Integrity: “She never lies to me.”
Determination: “If it hadn’t been for her headlight shining the way, I don’t think I would have made it home that night.”
In a world where some religions disagree about whether dogs have souls, how am I to debate this man about whether his motorcycle has a soul?
Loyalty: “Could Newton’s law have something to do with the fact that she’s where you left her?”
Integrity: “Could it be that she never lies to you because she does not have the ability to talk?”
Determination: “It was you who had the determination to make it home. She just provided the light, generated by electricity.”
It would serve no purpose, however, to debate the vagaries of souls and physics with this man. So, instead, I agreed.
“You’re right, your bike has a soul. And yes, mine does not.”
He nodded, satisfied that he has made his point. But I’m not finished.
“Your bike is a living creature. And it feasts on the blood and remains of dead dinosaurs.” A puzzled look came across his face. “Well dead dinosaurs and other organic materials… heated and compressed over the millenia. Extracted from the Earth. Refined and transported to your local gas station. Fed to your bike’s gaping maw of a gas tank. At which point it consumes it hungrily.”
He shook his head. “That’s not right.” But he had nothing else to say beyond that.
“So your bike is kind of like a vampire, sucking the blood of dead … no … wait. Vampires need living beings. A zombie. Your bike is like a zombie because it can thrive on dead, decayed flesh. Except that can’t be right, either, because, and I know you’ll agree with me on this, no matter your religious persuasion: zombies do not have souls. They are the un-dead. Their souls have departed and their bodies are left, re-animated by some weird super-flu or extra-terrestrial source, depending on which movie we’re talking about.
“But your bike clearly has a soul, in spite of the fact that it can feast only on the refined remains of long-since-dead living things.

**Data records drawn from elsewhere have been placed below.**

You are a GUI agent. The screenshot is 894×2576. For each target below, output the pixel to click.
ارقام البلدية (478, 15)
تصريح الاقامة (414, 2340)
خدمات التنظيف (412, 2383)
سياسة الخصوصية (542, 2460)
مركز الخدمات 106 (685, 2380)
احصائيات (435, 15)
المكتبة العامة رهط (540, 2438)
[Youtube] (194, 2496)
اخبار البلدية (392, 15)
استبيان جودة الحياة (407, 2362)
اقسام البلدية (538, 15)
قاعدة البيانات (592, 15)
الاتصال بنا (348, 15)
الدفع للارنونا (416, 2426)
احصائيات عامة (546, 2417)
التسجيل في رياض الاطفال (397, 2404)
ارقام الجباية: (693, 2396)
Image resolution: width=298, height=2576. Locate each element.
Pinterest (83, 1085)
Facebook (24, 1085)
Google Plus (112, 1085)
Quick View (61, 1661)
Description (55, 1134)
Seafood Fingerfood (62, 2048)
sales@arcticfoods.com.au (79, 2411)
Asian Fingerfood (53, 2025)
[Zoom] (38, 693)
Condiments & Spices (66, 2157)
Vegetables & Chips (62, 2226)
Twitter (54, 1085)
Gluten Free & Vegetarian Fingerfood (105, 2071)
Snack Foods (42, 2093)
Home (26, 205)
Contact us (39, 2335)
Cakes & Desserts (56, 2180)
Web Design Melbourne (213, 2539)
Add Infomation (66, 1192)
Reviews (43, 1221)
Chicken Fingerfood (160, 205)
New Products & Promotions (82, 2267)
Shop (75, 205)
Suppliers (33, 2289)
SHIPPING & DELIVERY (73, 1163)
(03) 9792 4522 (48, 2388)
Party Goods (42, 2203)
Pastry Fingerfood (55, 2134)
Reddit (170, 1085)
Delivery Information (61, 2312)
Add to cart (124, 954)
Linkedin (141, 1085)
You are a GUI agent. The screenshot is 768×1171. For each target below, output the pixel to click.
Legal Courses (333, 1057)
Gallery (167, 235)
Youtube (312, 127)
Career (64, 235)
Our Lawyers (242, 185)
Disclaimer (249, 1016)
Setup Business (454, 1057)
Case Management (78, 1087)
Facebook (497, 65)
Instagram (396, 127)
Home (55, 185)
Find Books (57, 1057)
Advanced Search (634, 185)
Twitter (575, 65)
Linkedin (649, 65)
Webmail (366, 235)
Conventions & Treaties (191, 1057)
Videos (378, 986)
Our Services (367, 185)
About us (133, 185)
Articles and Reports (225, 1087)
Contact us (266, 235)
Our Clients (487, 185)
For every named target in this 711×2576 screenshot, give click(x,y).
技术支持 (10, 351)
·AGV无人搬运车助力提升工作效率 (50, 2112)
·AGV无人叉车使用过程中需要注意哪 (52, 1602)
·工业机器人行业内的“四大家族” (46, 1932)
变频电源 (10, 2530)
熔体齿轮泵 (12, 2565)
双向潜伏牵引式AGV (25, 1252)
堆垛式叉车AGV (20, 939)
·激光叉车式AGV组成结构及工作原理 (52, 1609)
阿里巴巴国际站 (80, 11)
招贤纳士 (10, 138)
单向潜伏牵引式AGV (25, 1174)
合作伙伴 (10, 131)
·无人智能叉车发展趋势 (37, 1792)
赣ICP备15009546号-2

I suppose for all intents and purposes, your bike is more like the car in the Stephen King story, ‘Christine,’ than either a zombie or a vampire. Say what you will about that car, it had a soul and it would not be ignored.”
By this time, my new friend was mounting his steed — I mean, his mare; starting her up, and revving the engine, the thumping heart of the beast. The sound, which shook the ground beneath us, was part of the problem that vehicles like mine were trying to solve–it took petroleum to produce that sound, and he wasn’t even moving forward yet.
“I’ll always prefer a bike that runs on gas, pal. I get decent gas mileage with this thing so I’m not gonna change. You can keep your electric mixmaster… I won’t be caught dead riding something like that.” And with that, he roared down the street, rattling the windows around me. Maybe I need to change my approach. I’m not winning the hearts and minds of my fellow riders, that’s for sure.
After he left, however, a guy in his late teens came over and asked me about my bike. “So, you just plug it into the wall?”
He smiled. “That’s cool. I gotta get one of those.”